I haven’t followed the Safe Clear story very closely – for all of their rhetorical excesses, the folks at blogHOUSTON have been all over that one. If Bill White is as smart as we’ve all thought he is, he’ll recover from this since there’s certainly merit to the concept of clearing stalls and fender benders from the highways, and a better plan, or a better implementation of this plan, could achieve that objective without pissing lots of people off. State Sen. John Whitmire, a recent critic of the program, has apprently suggested that an expanded MAP program would be a better idea, and so it would. Fixing this program is doable, and the sooner it happens, the more of a salvaged win this would still be for White.
(By the way, note how that Chron story on Whitmire’s criticism has no indication that he supports even the idea of Safe Clear, but this KHOU story does? So much for the Chron being a cheerleader for White.)
A potentially bigger problem, floating under the surface, is White’s relationship with those who should be his allies. At the Greater Heights Democratic Club meeting yesterday, Councilman Adrian Garcia discussed the Safe Clear issue, and he said that he had been assured prior to passage of the city ordinance which created Safe Clear, that items like fee coverage for the poor and transporting families would be taken care of. He stated that having seen what has happened with the program, he felt that he had been lied to by David Saperstein, Mayor White’s “Mobility Czar”. That’s pretty damning, and it needs to be addressed at least as quickly as the other Safe Clear prblems are.
I still think White is in a strong position, but he’s been bloodied, and it’s his own fault. He can get back on the right track, but the clock is ticking. Don’t screw it up, Mister Mayor.
(For more on the HPD Crime Lab, see Grits.)

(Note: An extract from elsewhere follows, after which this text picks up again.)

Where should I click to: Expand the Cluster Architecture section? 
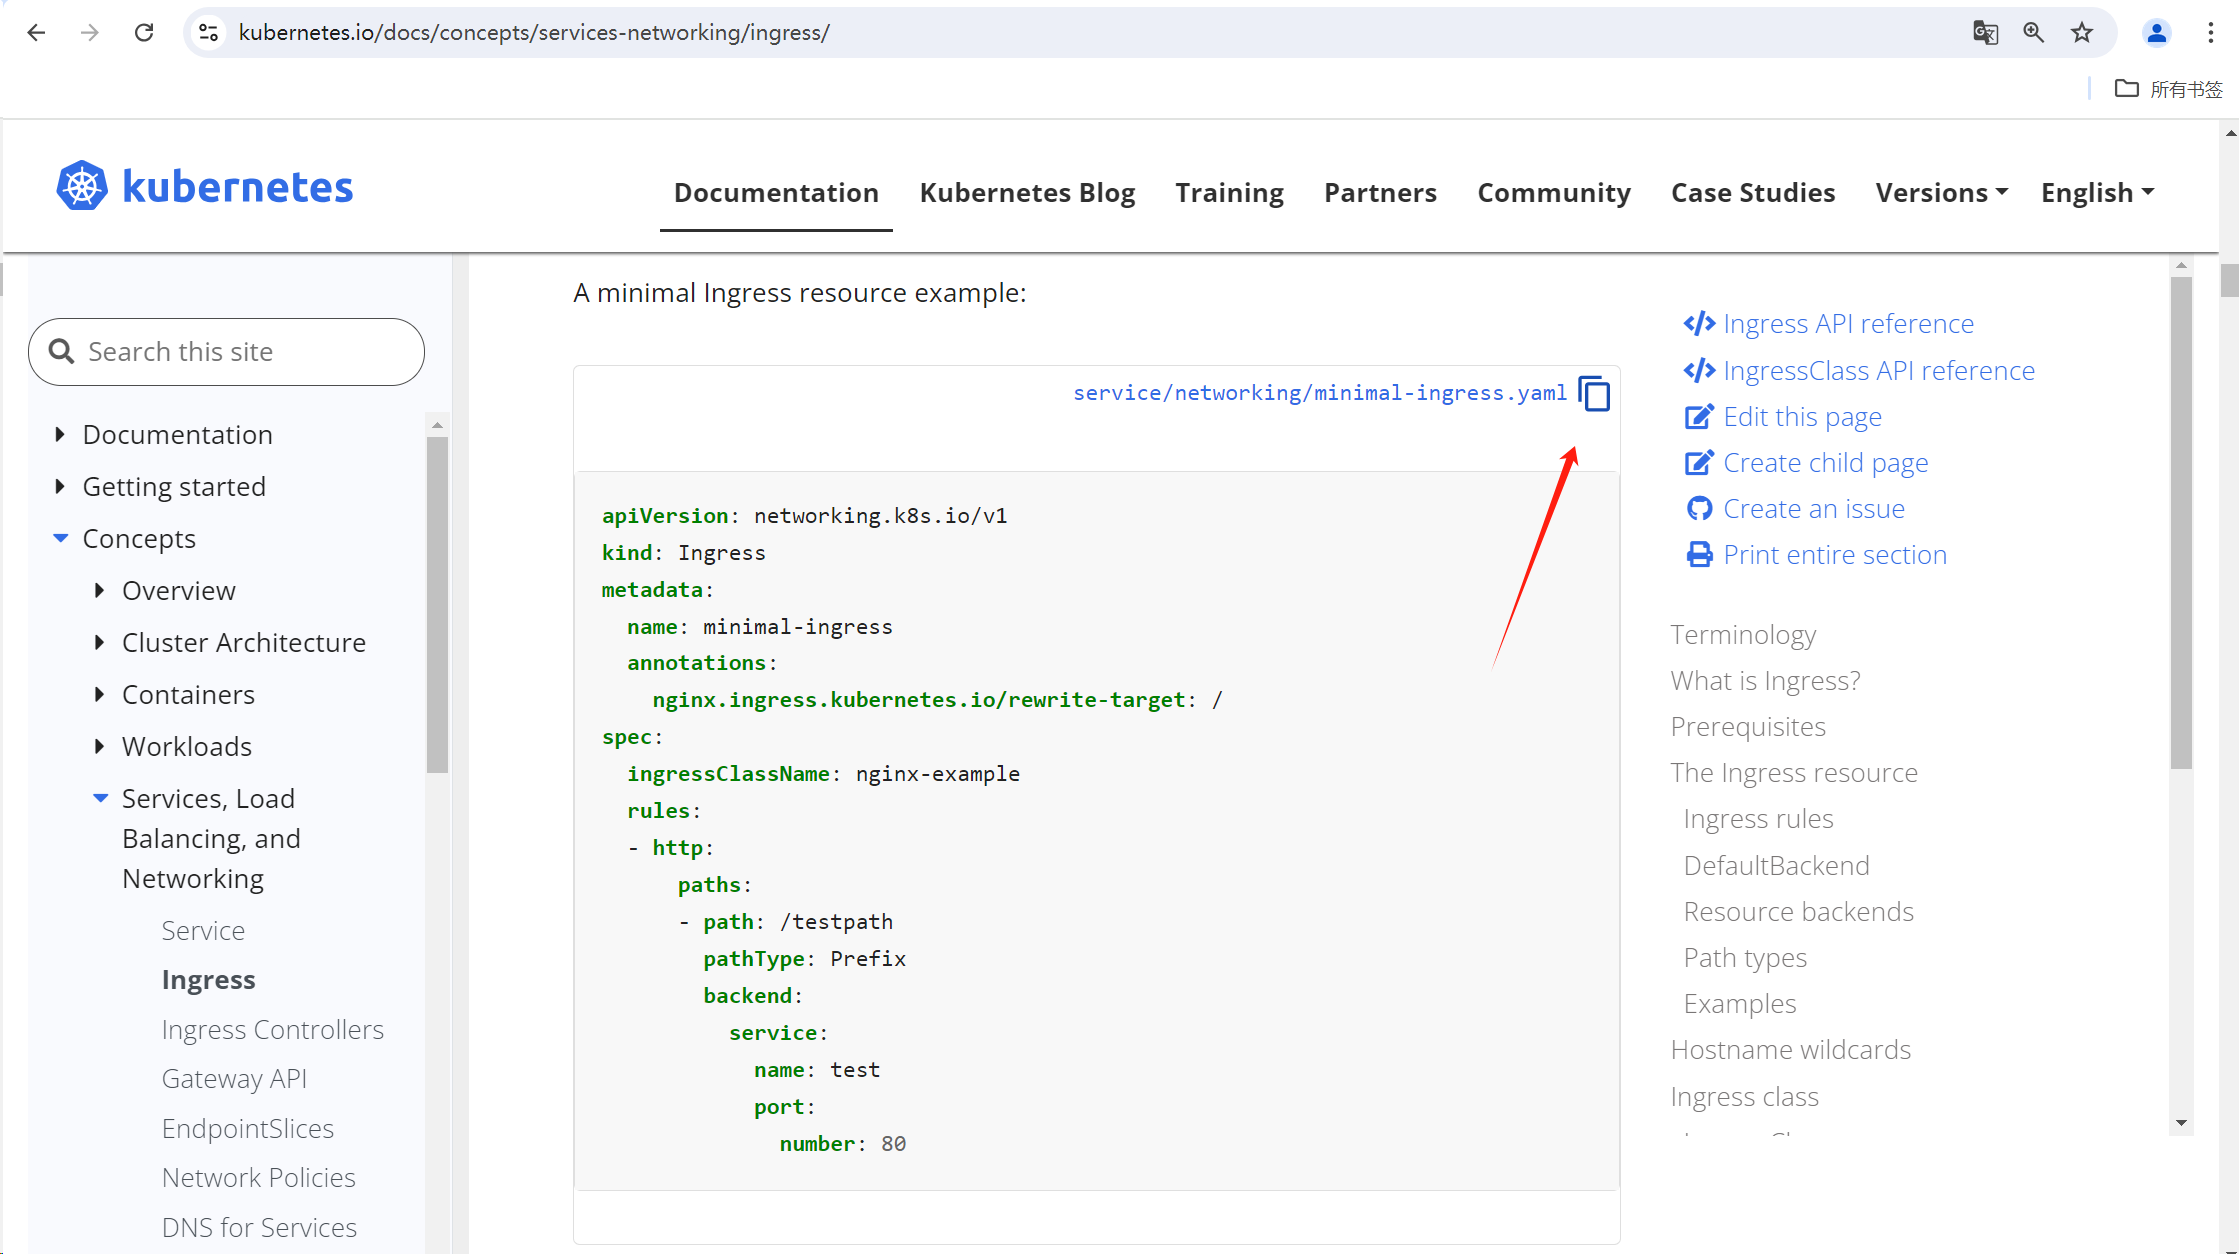point(99,642)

You may not yet realize the severe problems at Housing and Community Development.
Daisy was forced to walk the plank December 10. HUD rejected the Mayor’s certification for the FY2004, and all $48 million of HUD HOME funds for FY2005 were also interrupted. HUD ordered the mayor to present them, by January 15, 2005, with a list of all homes that must be retested back to January 1, 2001.
Citing a May 10, 2001 findings letter, HUD had ordered the City to retest all the homes back to 1996, which was not done.